PDA

View Full Version : French Site - Query Problems



JCF1976
01-01-2007, 07:33 AM
Greetings. I have a French site that I just finished. The accents (in the HTML) are all in ASCII. This is very good for viewing in browsers, but may be causing a problem with Zoom, particularly with querying.

I have all of my pages in UTF-8. I did use the "Enable accent/diacritic/ligature insensitivity" setting. I did use the UTF-8 setting.

What happens:

#1, if I run a query actually using words with accent marks, it doesn't pull up the results in the index.

#2, if I run a query without the accents, it pulls up the results (which have the accents) but doesn't highlight them.

What am I doing wrong? I need this to work properly. I would like a person to be able to search for words with or without the accent marks and for it to pull up the right words.

(I have V5 Pro)

JCF1976
01-01-2007, 07:37 AM
I look forward to receiving help from Ray and/or David, but, if there are any forum members that are French speaking and/or have experience crawling, indexing and querying French sites, I would appreciate your contribution in this thread!

wrensoft
01-01-2007, 09:49 PM
Can you give a couple of examples of what words you are searching for and let us know what Zoom script option you are using (PHP, ASP, etc..).
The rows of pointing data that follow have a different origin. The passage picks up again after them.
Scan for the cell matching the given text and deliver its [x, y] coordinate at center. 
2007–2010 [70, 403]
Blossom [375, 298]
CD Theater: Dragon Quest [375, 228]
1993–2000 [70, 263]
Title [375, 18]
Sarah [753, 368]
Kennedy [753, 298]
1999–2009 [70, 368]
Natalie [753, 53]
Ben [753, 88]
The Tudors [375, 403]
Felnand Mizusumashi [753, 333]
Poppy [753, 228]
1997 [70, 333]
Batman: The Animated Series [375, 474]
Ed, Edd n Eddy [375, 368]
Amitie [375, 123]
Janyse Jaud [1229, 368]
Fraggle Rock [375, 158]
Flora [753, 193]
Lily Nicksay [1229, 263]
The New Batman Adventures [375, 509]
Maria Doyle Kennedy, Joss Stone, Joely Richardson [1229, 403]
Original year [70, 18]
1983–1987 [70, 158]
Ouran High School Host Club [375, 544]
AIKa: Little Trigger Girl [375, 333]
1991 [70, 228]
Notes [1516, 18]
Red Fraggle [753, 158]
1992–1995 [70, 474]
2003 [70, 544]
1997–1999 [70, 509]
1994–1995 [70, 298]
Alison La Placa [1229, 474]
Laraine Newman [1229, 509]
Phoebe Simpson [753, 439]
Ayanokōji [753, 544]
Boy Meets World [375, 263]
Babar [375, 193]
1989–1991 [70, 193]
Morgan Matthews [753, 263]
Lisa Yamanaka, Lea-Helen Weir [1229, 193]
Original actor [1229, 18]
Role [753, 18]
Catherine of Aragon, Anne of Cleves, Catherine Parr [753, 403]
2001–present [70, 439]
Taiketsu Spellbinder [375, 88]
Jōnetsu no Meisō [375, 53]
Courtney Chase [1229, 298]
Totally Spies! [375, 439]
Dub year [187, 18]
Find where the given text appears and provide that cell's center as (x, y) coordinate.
If you are only using plain ASCII, then you probably don't need UTF-8 and might try using the Windows-1252 (English/Latin) character set. Having said that, UTF-8 should still work. I am wondering however is the UTF-8 encoding of the French accented characters is different from the Windows-1252 encoding and if this is what is messing up the accent insensitivity option.

JCF1976
01-01-2007, 10:51 PM
Can you give a couple of examples of what words you are searching for and let us know what Zoom script option you are using (PHP, ASP, etc..).

If you are only using plain ASCII, then you probably don't need UTF-8 and might try using the Windows-1252 (English/Latin) character set. Having said that, UTF-8 should still work. I am wondering however is the UTF-8 encoding of the French accented characters is different from the Windows-1252 encoding and if this is what is messing up the accent insensitivity option.

Thanks for your response. Hopefully this can be resolved. I am using PHP. The index is of about 1200 pages. I wondered if I needed UTF-8, since I am using ASCII. It's probably not necessary, but I also tend to think it doesn't hurt.

Here are a couple examples of searches:

délibérèrent

ôtera même

I almost tried the Windows-1252 crawl/index option. I can still try that and then encode the search page in Windows-1252, unless you think it is not necessary.

I look forward to further responses, ASAP.

wrensoft
01-02-2007, 02:27 AM
I spend some time making up some example pages but couldn't reproduce the main part of the problem you described in the end.

I made two example pages. Using ASCII characters (no multibyte and no character entities in the HTML). I then set the page character sets to UTF-8 and ISO-8859-1 for the two files.

In Zoom I selected the PHP option with the UTF-8 character set and checked this was carried over to the search_template file. I also set the 'Enable accent/diacritic/ligature insensitivity' option.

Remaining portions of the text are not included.